The Celtic festivals and ceremonies associated with the cross-quarter days are Lughnasad (the early August cross-quarter day), Samhain (the early November cross-quarter day), Imbolc (the early February cross-quarter day), and Beltane (the early May cross-quarter day). These names all have various spellings and variations.

The Catholic church incorporated the cross-quarter days as Lammas (August 1), All Saint's or All Hallow's Day (November 1), and Candlemas (February 1).

The cross-quarter days were also associated with the start of the seasons of summer and winter, which is why the solstice dates were known as Midsummer and Midwinter. This website discussing the cross-quarter days aptly points out that if summer didn't start until Summer Solstice (June 21 or 22), then it would make no sense to call the summer solstice Midsummer.

That site also notes the parallels between the cross-quarter days of November and May, in that the night before each one was associated with the thinning of the barrier between the world of the living and the dead, such that both October 31st and April 30th were thought to be nights of witches and spirits. The two cross-quarters are connected in that the October-November cross-quarter marks the beginning of the darkest segment of the year (in the northern hemisphere), containing at its mid-point the winter solstice, and the April-May cross-quarter marks the beginning of the brightest segment of the year (in the northern hemisphere), containing at its mid-point the summer solstice.

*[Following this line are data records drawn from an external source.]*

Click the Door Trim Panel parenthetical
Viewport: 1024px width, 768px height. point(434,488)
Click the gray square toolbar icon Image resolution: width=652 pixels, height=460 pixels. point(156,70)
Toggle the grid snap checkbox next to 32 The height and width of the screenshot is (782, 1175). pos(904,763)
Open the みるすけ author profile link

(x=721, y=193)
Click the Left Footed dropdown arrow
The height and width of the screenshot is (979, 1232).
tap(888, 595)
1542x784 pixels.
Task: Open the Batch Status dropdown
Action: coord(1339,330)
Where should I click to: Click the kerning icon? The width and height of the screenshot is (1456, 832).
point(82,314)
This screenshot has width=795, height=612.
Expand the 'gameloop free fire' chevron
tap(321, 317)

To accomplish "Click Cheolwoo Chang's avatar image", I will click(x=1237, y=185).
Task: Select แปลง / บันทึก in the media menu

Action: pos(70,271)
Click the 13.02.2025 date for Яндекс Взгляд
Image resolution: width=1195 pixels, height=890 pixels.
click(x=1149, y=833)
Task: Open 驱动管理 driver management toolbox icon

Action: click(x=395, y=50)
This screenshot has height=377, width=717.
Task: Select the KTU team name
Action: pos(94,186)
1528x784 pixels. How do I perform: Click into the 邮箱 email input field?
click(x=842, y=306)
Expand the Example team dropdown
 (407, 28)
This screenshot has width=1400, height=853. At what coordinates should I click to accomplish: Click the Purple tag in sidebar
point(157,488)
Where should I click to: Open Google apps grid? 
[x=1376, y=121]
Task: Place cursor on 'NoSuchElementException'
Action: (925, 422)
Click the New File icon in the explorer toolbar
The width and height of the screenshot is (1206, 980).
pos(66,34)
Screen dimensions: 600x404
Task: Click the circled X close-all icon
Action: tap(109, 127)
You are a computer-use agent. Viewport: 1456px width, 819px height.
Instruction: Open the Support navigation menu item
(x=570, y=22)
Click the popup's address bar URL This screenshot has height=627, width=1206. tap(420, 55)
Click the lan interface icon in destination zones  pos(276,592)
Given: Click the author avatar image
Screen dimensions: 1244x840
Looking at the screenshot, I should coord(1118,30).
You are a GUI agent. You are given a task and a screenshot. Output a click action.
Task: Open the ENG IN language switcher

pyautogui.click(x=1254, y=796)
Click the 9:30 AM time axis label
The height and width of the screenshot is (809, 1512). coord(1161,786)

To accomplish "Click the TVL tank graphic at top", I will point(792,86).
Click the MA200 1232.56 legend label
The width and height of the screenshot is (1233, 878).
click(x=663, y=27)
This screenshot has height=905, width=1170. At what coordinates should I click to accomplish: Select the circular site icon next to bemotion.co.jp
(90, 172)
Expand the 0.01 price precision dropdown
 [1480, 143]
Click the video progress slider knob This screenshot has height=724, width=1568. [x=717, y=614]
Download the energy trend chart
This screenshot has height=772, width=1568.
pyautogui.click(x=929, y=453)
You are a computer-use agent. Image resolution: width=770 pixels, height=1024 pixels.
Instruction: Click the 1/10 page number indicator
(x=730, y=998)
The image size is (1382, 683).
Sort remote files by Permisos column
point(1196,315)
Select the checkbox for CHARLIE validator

Because these cross-quarter days were very important to the ancient Celts and Druids, the presence of observatories in the New World with clear markers for both the quarter days and the cross-quarter days is noteworthy. It is, of course, possible that these stone observatories are the creations of native peoples of North America, and that their marking of the cross-quarter days arose in isolation of the attention paid to the cross-quarter days in other cultures in other parts of the world.

However, this is not the only possibility, nor is it necessarily the most likely possibility, in light of other evidence of ancient trans-oceanic contact that is rarely mentioned by conventional histories (see for example the discussions here and here). It is very possible that sites such as Mystery Hill, New Hampshire were created by Celtic visitors or settlers in the New World thousands of years ago, or perhaps that the builders were influenced by relatively brief contact with ancient Celtic travelers. Since it is also possible that the Celtic culture was influenced by another ancient culture, it is also possible that another ancient culture other than a Celtic culture built or influenced the building of the sites in North America which preserve markers of the quarter days and cross-quarter days.

In any case, it is worth taking the time to understand the celestial mechanics that create the quarter days and the cross-quarter days, and how the stone observatories preserve these heavenly activities with markers on the ground. If you have access to a suitable piece of ground, you could designate a central observation point and then mark the sunrise and sunset points on the quarter and cross-quarter days for yourself. Since a significant cross-quarter day is about to arrive, this is an excellent time to start just such an observatory, if you are so inclined!